**Written problem**. Turn the lines below into a numbered list, starting at the line containing "You are a GUI" and running through the last line. Skip blank lines and leave the pictures out.

-- Exercise data start --

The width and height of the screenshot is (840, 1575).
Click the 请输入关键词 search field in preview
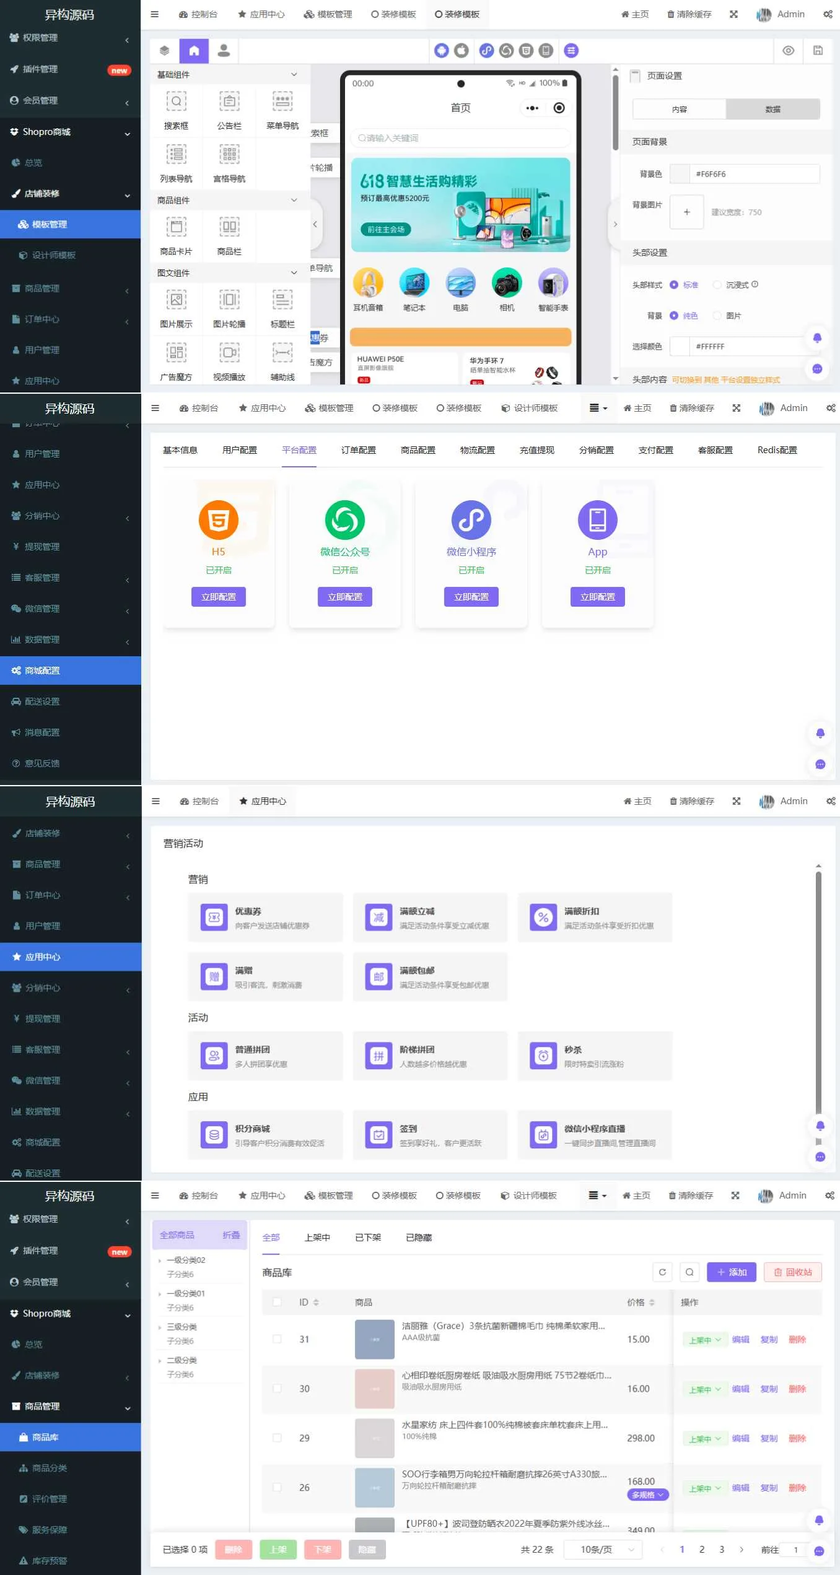point(460,138)
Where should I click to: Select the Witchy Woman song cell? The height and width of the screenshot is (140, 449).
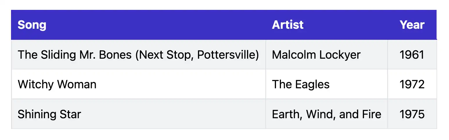point(57,85)
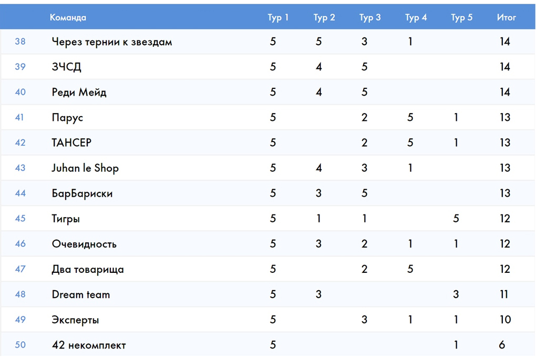Open team Два товарища
The width and height of the screenshot is (536, 358).
coord(88,270)
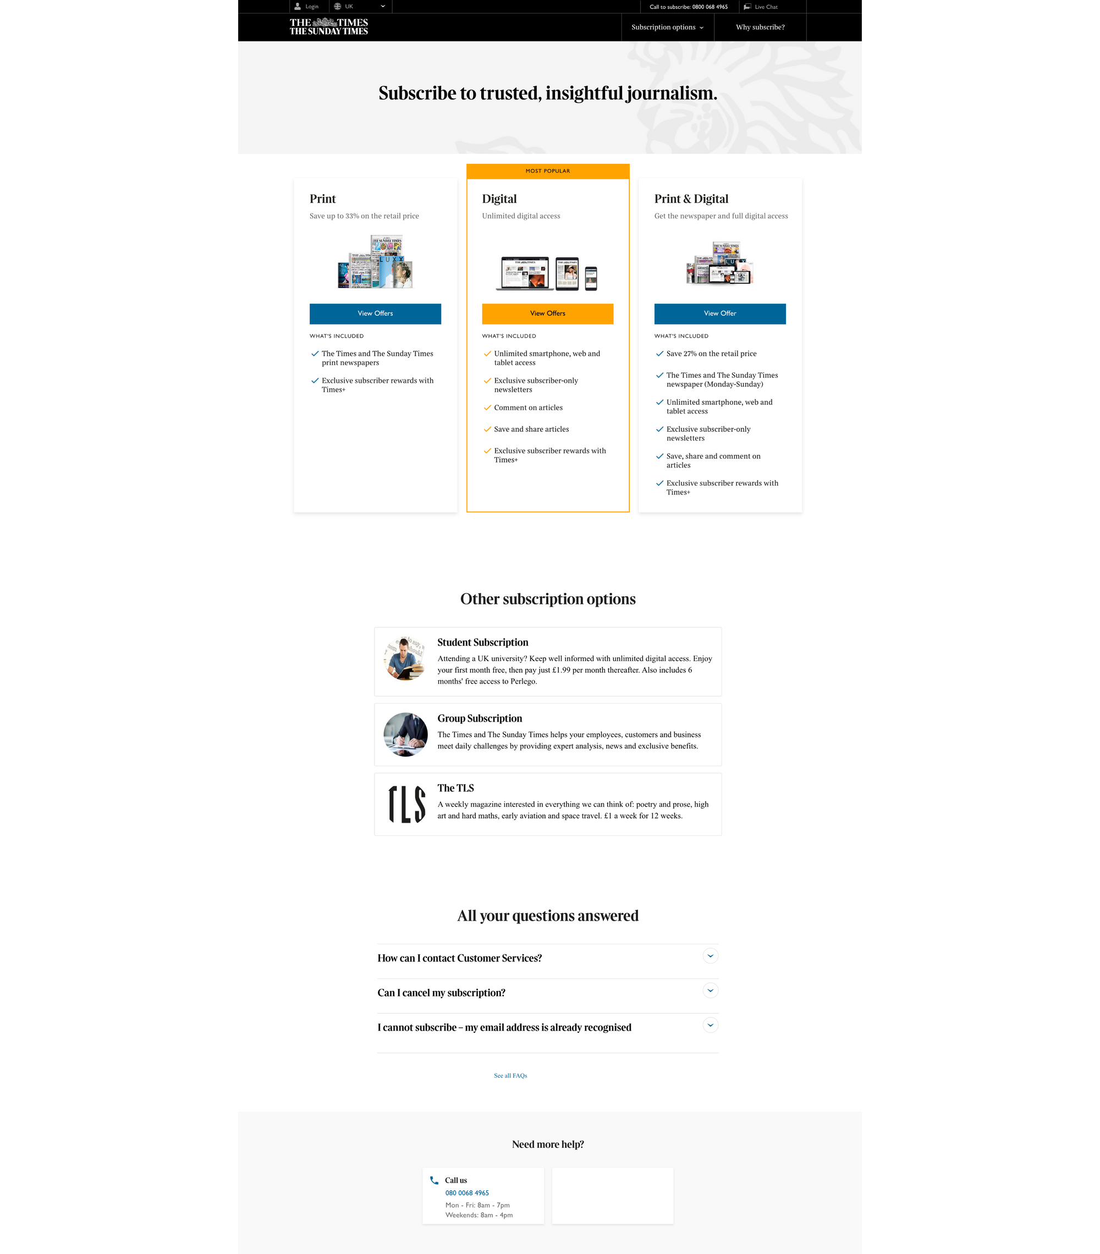Image resolution: width=1100 pixels, height=1254 pixels.
Task: Toggle the Digital subscription most popular badge
Action: [548, 171]
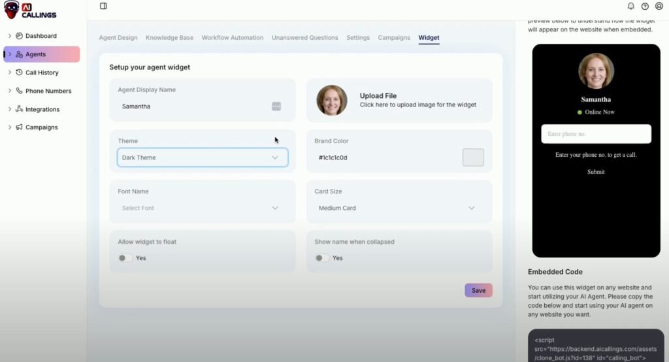Switch to the Workflow Automation tab
The width and height of the screenshot is (669, 362).
233,38
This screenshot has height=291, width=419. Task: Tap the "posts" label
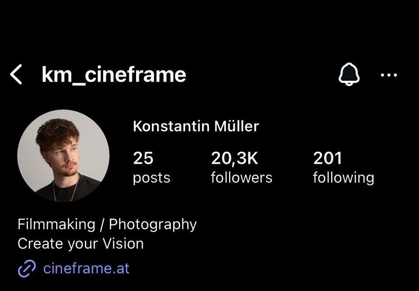pos(151,178)
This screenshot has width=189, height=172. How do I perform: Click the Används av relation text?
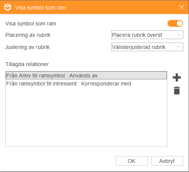[83, 76]
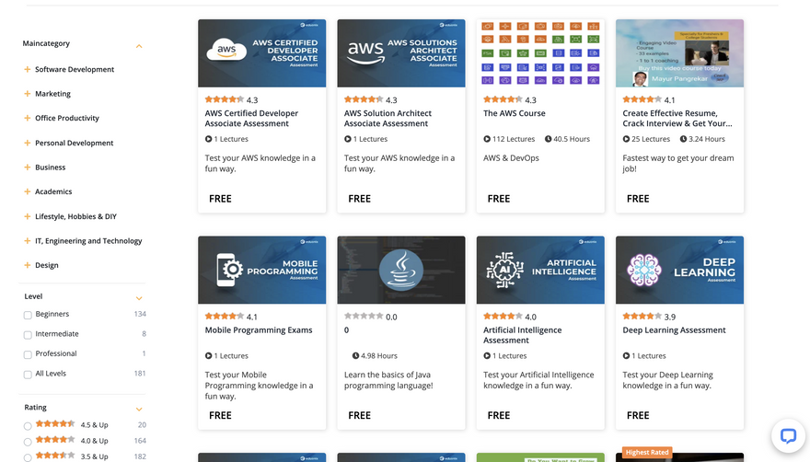This screenshot has width=810, height=462.
Task: Open AWS Certified Developer Associate Assessment title
Action: coord(251,119)
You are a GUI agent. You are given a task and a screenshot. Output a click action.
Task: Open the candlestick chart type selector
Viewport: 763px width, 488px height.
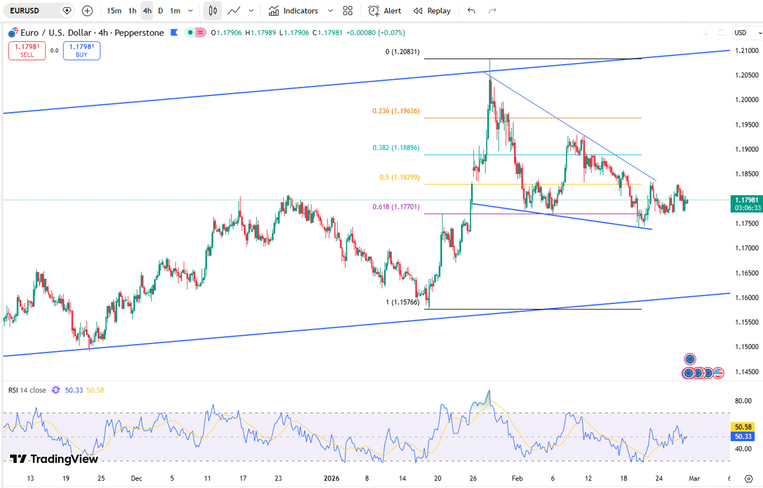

-- Exercise data end --

**Answer to the problem**.
1. You are a GUI agent. You are given a task and a screenshot. Output a click action.
2. Task: Open the candlestick chart type selector
3. Viewport: 763px width, 488px height.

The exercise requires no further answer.